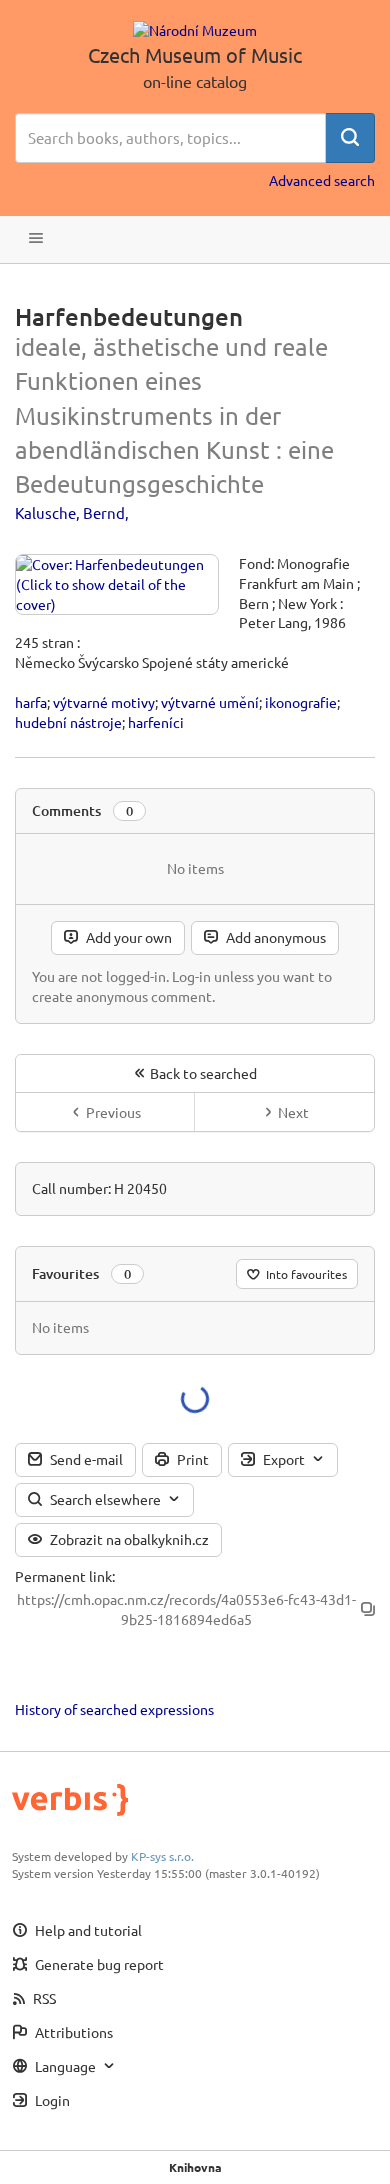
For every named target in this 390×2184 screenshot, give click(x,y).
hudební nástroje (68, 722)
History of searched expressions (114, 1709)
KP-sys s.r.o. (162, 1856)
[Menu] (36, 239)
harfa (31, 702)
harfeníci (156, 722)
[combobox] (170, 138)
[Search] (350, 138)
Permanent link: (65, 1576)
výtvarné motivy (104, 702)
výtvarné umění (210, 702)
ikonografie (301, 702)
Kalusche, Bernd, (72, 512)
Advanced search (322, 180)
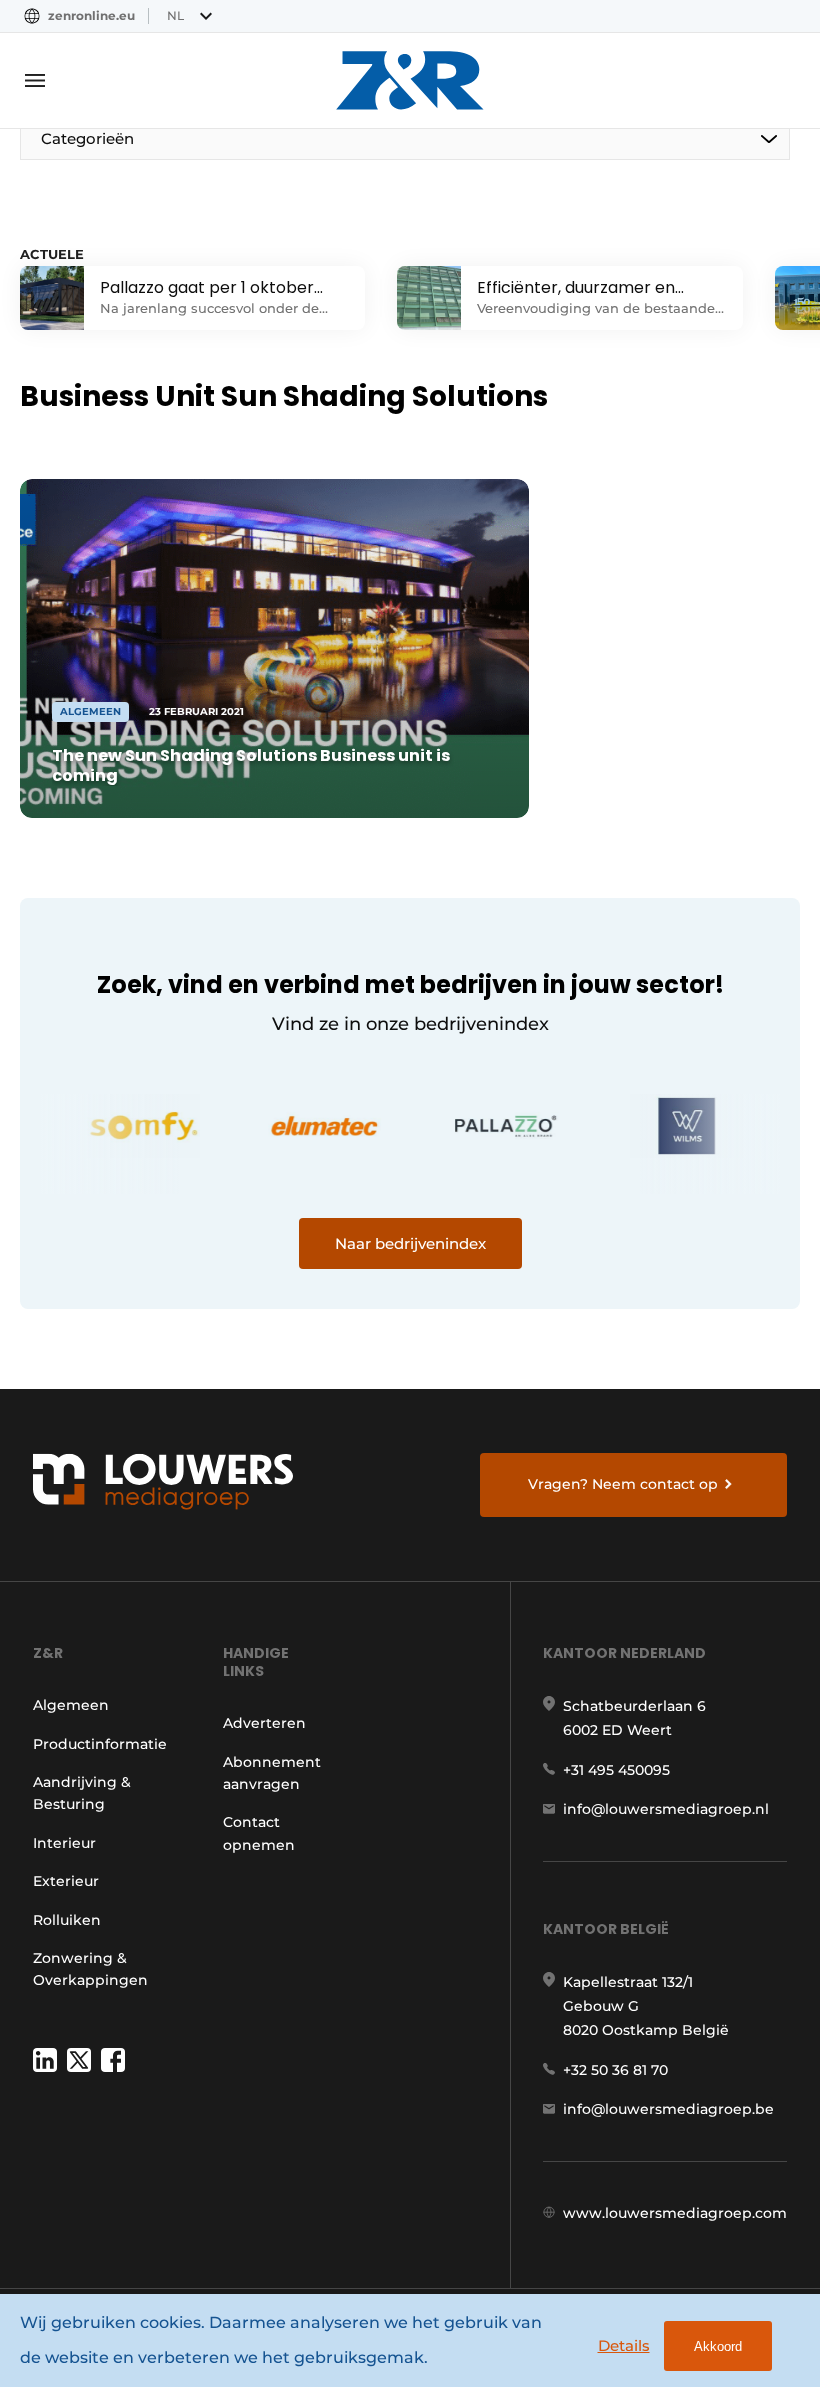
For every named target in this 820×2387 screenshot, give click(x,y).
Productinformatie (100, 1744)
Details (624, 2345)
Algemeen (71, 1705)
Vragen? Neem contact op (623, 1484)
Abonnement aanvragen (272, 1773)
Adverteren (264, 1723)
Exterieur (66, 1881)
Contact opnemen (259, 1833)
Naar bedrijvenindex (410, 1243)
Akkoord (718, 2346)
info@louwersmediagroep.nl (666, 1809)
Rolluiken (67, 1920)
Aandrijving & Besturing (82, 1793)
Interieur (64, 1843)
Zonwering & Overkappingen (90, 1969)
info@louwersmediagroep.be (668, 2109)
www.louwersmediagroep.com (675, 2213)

■ ■ ■ ■ ■ ■ ■

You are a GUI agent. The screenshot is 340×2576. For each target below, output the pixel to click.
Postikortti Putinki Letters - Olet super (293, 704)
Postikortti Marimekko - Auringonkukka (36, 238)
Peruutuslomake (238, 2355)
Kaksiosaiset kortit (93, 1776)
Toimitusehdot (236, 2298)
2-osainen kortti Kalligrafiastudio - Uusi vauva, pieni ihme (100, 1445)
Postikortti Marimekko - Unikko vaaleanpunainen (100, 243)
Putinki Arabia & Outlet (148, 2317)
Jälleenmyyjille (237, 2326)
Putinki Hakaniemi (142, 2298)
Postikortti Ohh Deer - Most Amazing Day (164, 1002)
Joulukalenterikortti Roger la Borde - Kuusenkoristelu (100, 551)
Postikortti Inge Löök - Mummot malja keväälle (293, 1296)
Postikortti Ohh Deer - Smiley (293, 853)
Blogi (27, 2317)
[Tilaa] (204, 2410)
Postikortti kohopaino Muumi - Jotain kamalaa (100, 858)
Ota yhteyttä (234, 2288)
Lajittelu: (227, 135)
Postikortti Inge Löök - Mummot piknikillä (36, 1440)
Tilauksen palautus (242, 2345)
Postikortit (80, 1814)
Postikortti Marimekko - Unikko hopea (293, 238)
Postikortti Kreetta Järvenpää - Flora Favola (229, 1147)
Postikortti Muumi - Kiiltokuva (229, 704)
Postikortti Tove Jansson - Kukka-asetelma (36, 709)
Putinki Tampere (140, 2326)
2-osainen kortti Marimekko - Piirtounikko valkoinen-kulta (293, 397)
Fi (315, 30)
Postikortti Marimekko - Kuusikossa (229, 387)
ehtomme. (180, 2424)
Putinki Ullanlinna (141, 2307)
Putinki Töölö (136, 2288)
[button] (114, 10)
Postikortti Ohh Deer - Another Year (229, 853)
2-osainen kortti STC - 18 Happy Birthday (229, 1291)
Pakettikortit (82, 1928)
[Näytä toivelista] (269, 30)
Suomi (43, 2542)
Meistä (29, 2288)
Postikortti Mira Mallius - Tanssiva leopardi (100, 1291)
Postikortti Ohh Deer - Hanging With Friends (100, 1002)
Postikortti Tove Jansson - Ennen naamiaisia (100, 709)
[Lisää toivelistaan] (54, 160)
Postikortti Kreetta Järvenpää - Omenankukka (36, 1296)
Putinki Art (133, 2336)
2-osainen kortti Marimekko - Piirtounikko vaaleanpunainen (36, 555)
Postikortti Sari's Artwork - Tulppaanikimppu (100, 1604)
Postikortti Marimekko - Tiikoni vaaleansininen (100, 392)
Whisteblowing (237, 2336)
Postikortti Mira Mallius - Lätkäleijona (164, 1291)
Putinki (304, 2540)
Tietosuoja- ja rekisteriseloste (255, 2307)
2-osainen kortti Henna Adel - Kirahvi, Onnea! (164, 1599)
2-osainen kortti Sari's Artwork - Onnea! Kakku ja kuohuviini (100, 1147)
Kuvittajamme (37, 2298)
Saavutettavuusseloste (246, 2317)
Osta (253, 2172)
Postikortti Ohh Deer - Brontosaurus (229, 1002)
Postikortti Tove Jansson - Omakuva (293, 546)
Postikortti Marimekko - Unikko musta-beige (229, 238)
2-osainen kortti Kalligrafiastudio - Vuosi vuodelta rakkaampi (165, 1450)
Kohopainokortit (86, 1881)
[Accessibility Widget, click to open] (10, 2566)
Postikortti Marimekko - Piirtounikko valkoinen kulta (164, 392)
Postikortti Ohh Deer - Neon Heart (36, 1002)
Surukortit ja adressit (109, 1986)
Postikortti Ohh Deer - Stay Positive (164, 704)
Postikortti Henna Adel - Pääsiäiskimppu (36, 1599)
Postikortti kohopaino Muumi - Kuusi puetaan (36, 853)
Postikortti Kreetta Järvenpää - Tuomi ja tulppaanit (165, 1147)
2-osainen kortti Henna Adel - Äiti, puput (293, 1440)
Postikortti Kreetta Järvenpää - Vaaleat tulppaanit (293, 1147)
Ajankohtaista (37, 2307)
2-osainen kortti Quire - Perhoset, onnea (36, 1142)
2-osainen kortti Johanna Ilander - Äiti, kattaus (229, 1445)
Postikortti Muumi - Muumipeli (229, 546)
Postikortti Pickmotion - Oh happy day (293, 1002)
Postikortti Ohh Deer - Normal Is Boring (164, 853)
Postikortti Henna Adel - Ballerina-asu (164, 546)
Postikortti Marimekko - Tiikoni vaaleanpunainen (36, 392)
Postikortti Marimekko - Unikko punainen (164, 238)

■ ■ ■ ■ ■ ■ ■

__Task to carry out__
Using the entries above, return exactly the lines from the line with "Saavutettavuusseloste (246, 2317)" to the line with "Postikortti Marimekko - Unikko punainen", counting both of those lines.

__Solved exercise__
Saavutettavuusseloste (246, 2317)
Osta (253, 2172)
Postikortti Ohh Deer - Brontosaurus (229, 1002)
Postikortti Tove Jansson - Omakuva (293, 546)
Postikortti Marimekko - Unikko musta-beige (229, 238)
2-osainen kortti Kalligrafiastudio - Vuosi vuodelta rakkaampi (165, 1450)
Kohopainokortit (86, 1881)
[Accessibility Widget, click to open] (10, 2566)
Postikortti Marimekko - Piirtounikko valkoinen kulta (164, 392)
Postikortti Ohh Deer - Neon Heart (36, 1002)
Surukortit ja adressit (109, 1986)
Postikortti Ohh Deer - Stay Positive (164, 704)
Postikortti Henna Adel - Pääsiäiskimppu (36, 1599)
Postikortti kohopaino Muumi - Kuusi puetaan (36, 853)
Postikortti Kreetta Järvenpää - Tuomi ja tulppaanit (165, 1147)
2-osainen kortti Henna Adel - Äiti, puput (293, 1440)
Postikortti Kreetta Järvenpää - Vaaleat tulppaanit (293, 1147)
Ajankohtaista (37, 2307)
2-osainen kortti Quire - Perhoset, onnea (36, 1142)
2-osainen kortti Johanna Ilander - Äiti, kattaus (229, 1445)
Postikortti Muumi - Muumipeli (229, 546)
Postikortti Pickmotion - Oh happy day (293, 1002)
Postikortti Ohh Deer - Normal Is Boring (164, 853)
Postikortti Henna Adel - Ballerina-asu (164, 546)
Postikortti Marimekko - Tiikoni vaaleanpunainen (36, 392)
Postikortti Marimekko - Unikko punainen (164, 238)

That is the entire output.